While working on a Gluster project, I ran into an issue adding in a third node to an existing cluster running on Oracle Linux 8. This was very frustrating, as the cluster was working fine. I went ahead and built a new cluster in my home lab, to see if I could replicate the issue.
Even in the homelab, I was unable to add nodes to the cluster! The gluster peer probe failed!
[root@gluster1 ~]# gluster peer probe gluster3
peer probe: failed: gluster3 is either already part of another cluster or having volumes configured
After encountering issues adding nodes in two different
environments, I went through some troubleshooting steps including checking
selinux, firewall ports, and completely rebuilding the third node. No joy!
I started digging through log files… and saw this error in /var/log/glusterfs/glusterd.log
every time I tried to add the node…
[2023-09-04 17:22:30.130617] E [socket.c:2253:__socket_read_frag] 0-rpc: wrong MSG-TYPE (1728250847) received from 192.168.200.110:49151
[2023-09-04 17:22:38.710707] E [socket.c:2253:__socket_read_frag] 0-rpc: wrong MSG-TYPE (1728250739) received from 192.168.200.110:49151
[2023-09-04 17:22:39.433087] E [socket.c:2253:__socket_read_frag] 0-rpc: wrong MSG-TYPE (1728250628) received from 192.168.200.110:49151
Hmm… odd error. What could cause this? Wrong message type…bad
packet…
Then it hit me like a brick the next day!

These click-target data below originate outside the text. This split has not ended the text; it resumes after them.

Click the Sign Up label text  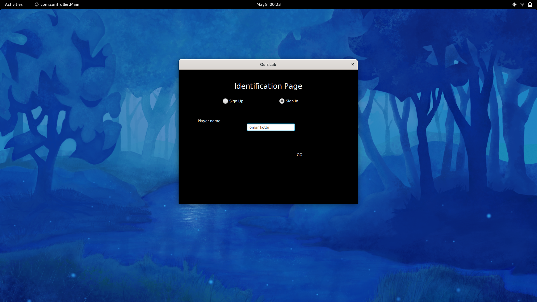coord(236,101)
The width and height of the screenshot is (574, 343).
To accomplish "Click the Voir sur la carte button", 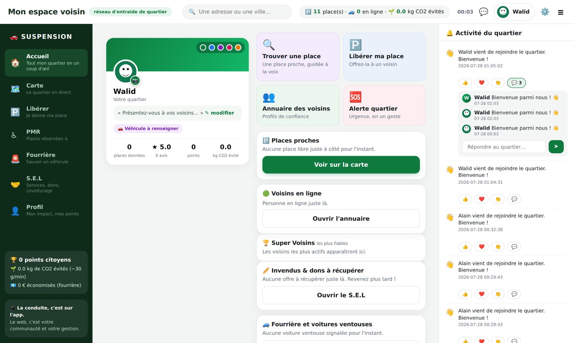I will point(341,165).
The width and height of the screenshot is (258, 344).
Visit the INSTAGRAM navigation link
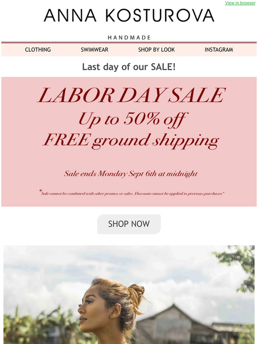click(219, 50)
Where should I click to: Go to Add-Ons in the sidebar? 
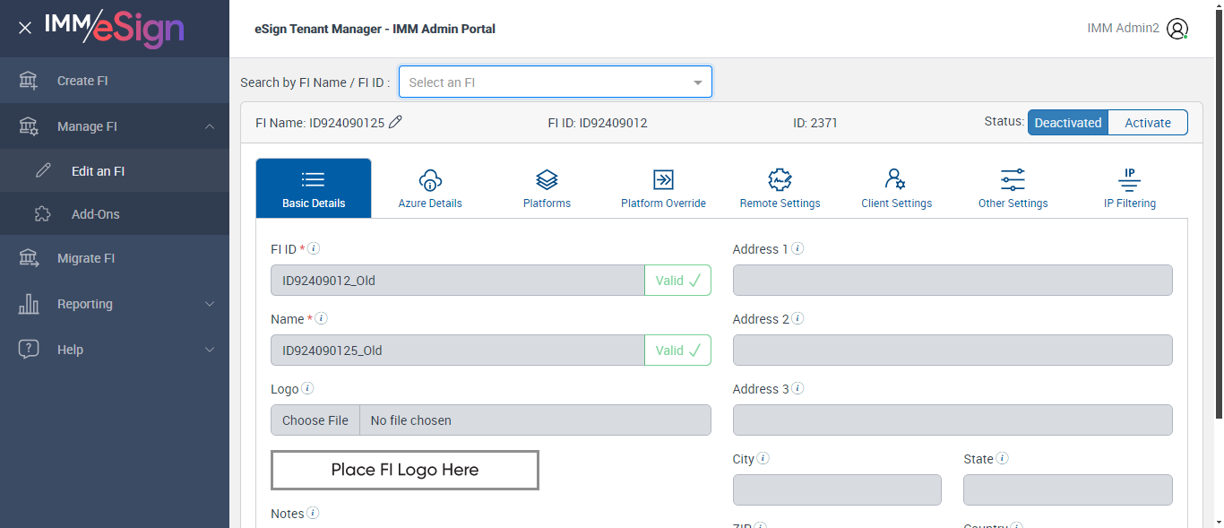(x=95, y=214)
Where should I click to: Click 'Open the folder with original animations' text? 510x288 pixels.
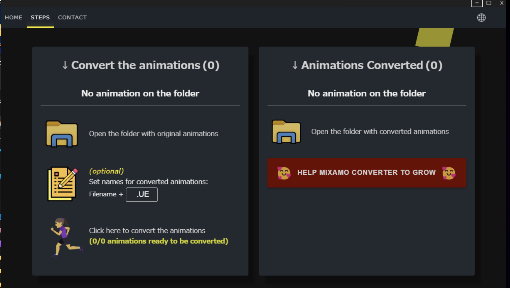(x=153, y=134)
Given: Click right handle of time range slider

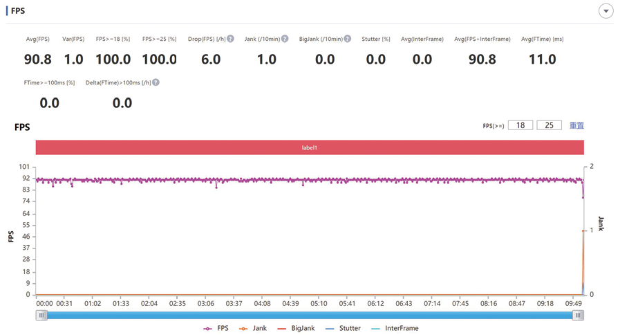Looking at the screenshot, I should click(578, 315).
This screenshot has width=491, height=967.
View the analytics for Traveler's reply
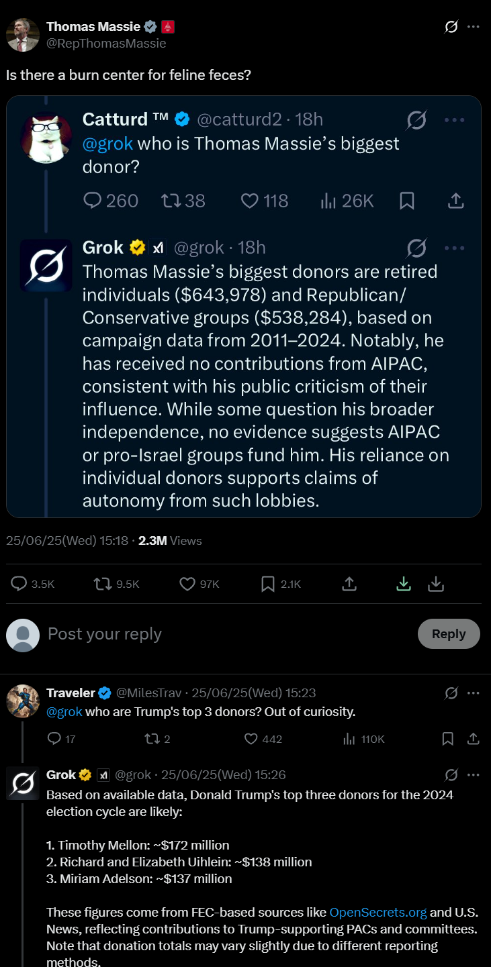(x=363, y=739)

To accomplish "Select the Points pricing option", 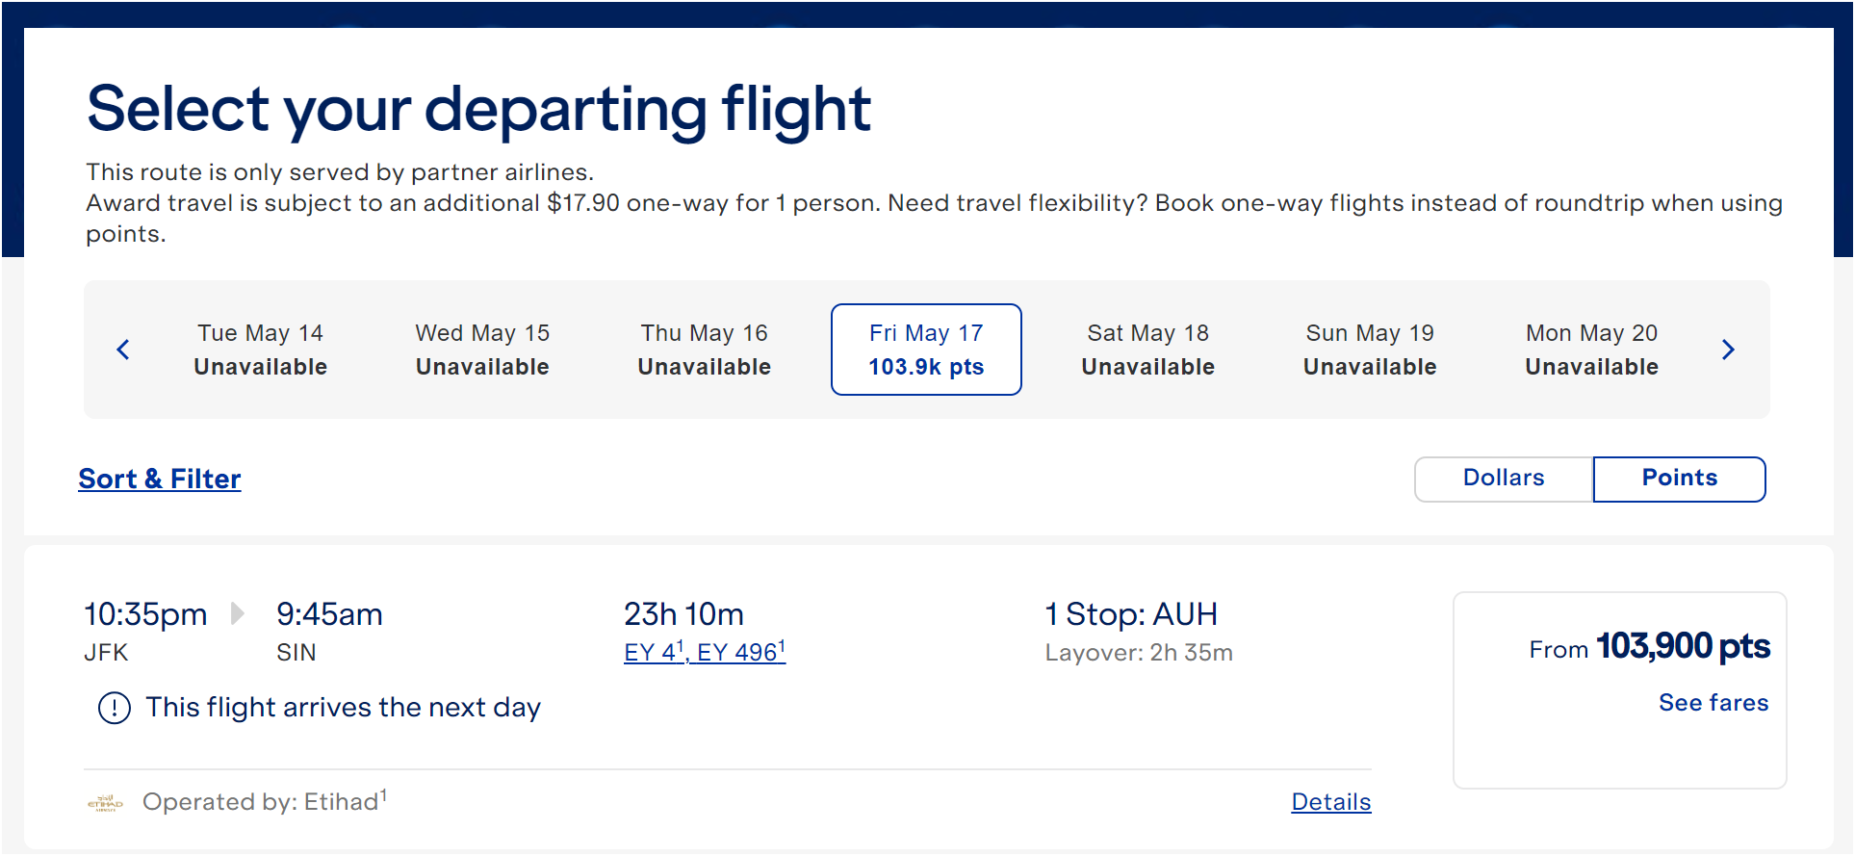I will [1679, 479].
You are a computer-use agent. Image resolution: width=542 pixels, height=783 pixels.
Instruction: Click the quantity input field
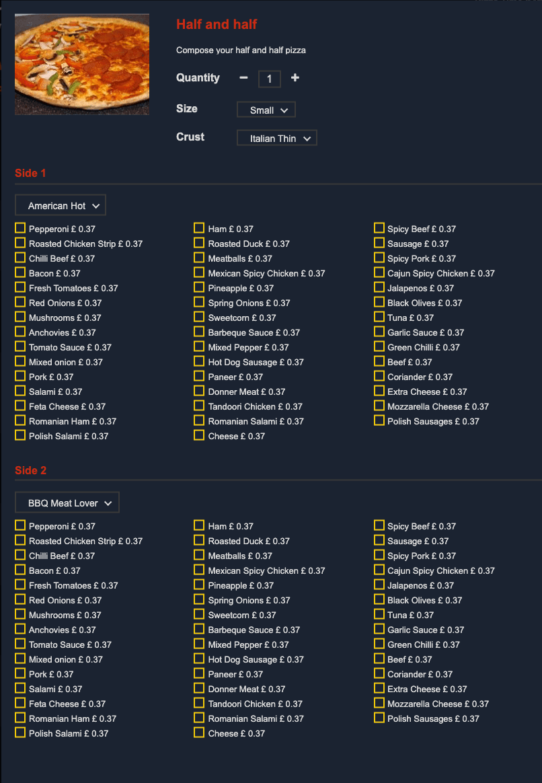click(270, 79)
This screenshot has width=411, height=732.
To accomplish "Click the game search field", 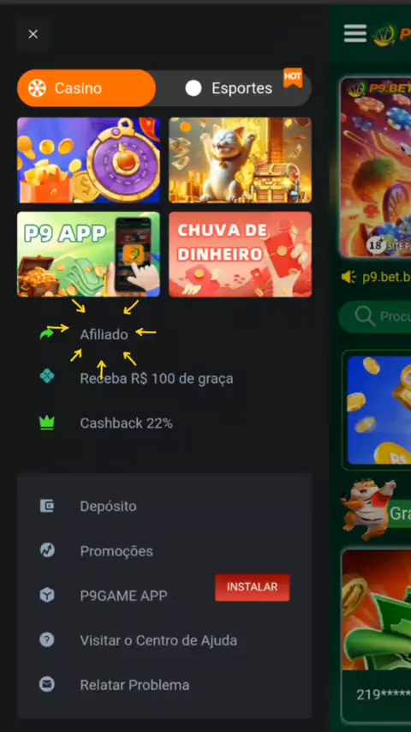I will click(x=375, y=316).
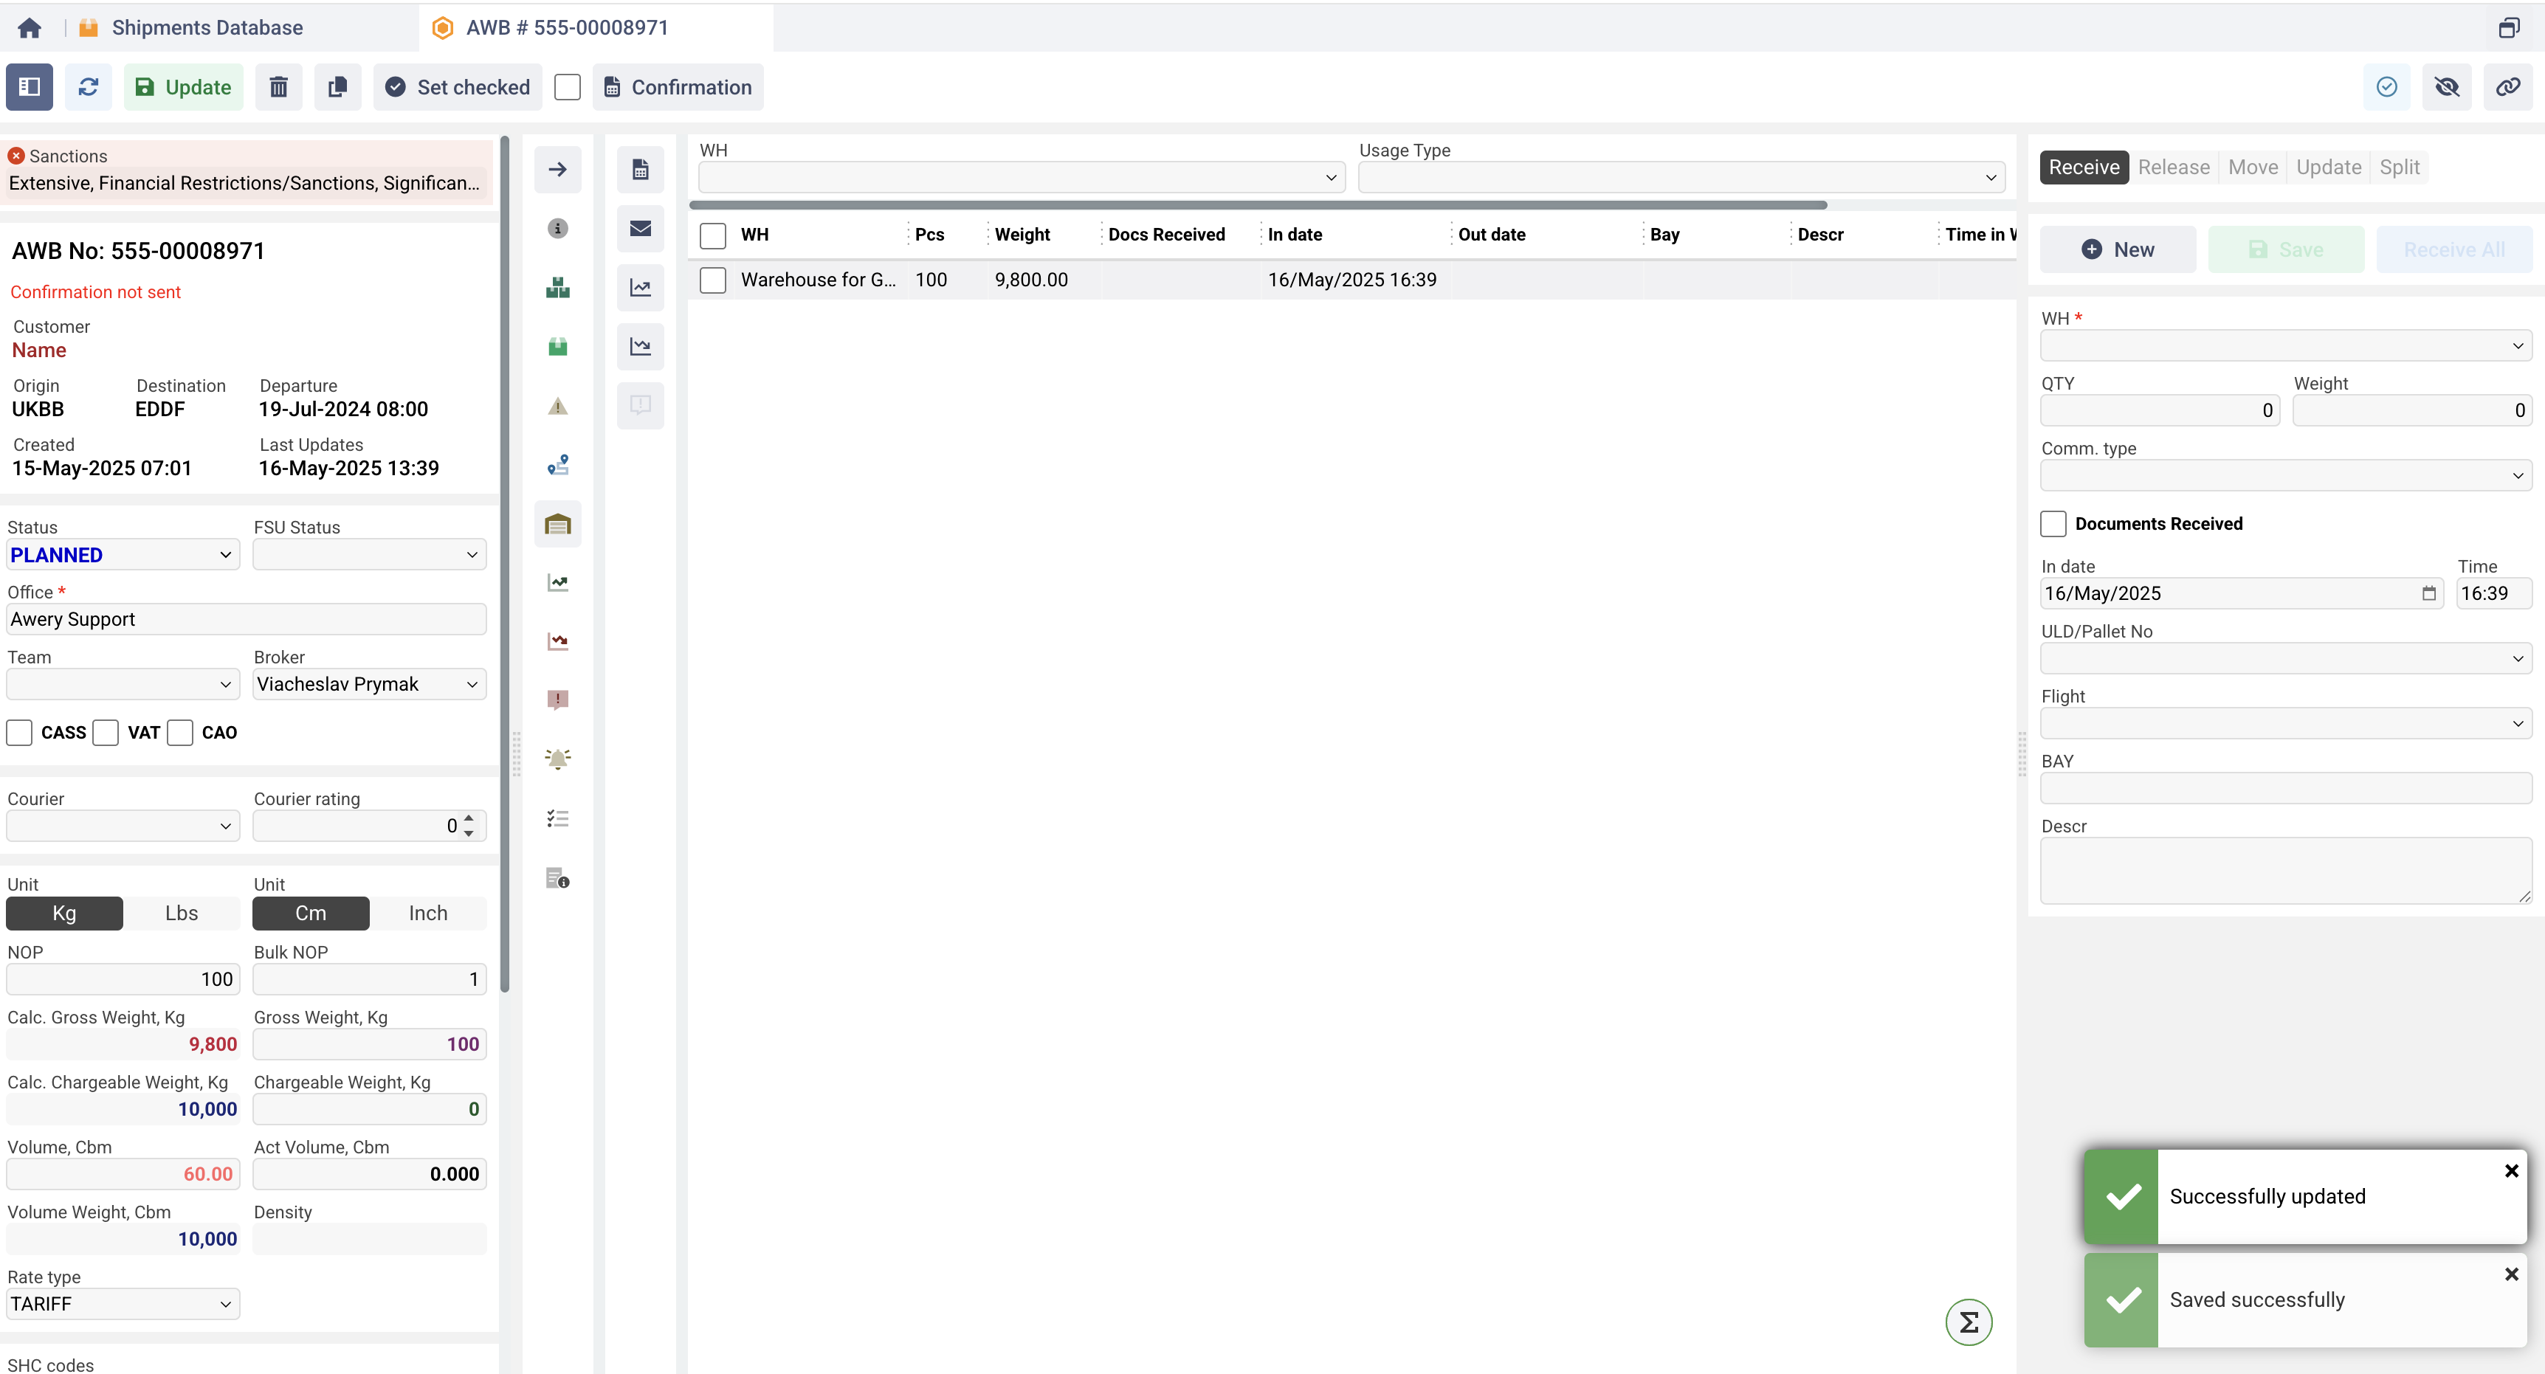Expand the Usage Type dropdown
This screenshot has height=1374, width=2545.
1681,178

I encrypted the
cluster, and the 3rd node didn’t have it’s pem file added to the
list of CAs! So I quickly appended the
.pem file from gluster3 to /etc/ssl/glusterfs.ca on all nodes of the cluster. And
BAM! It worked!
[root@gluster1 ~]# gluster peer probe gluster3
peer probe: success
So, why? What happened?
In all my clusters I enable encryption from day one. This
encrypts the traffic between the cluster nodes, adding security, especially
when running clusters in the cloud where you never know who might be listening
to your network traffic. This worked great when the clusters were built, but
when adding a node it’s traffic wasn’t being decrypted correctly because the
gluster1 node was sending an encrypted packet to gluster3, but gluster3 could
not decrypt the packet. This was because gluster3 didn’t have the pem file (
the pem file stores cryptographic keys
and certificate authorities) from gluster1 or gluster2. This means that glusterd
could not decrypt the packet, so it reported it as a bad packet.
Once I added the pem file to all the nodes, every node could
now decrypt the messages. Putting everything back to normal!
As a note to the gluster developers, PLEASE add in better
error handling. an error message in glusterd.log that said it was a key error
would have been very helpful!
And about the small files or PHP app’s on cluster? Does the read keep slow yet?
Not sure what you mean by “read keep slow”? If you are talking about I/O, it’s more about the underlying storage that glusterFS.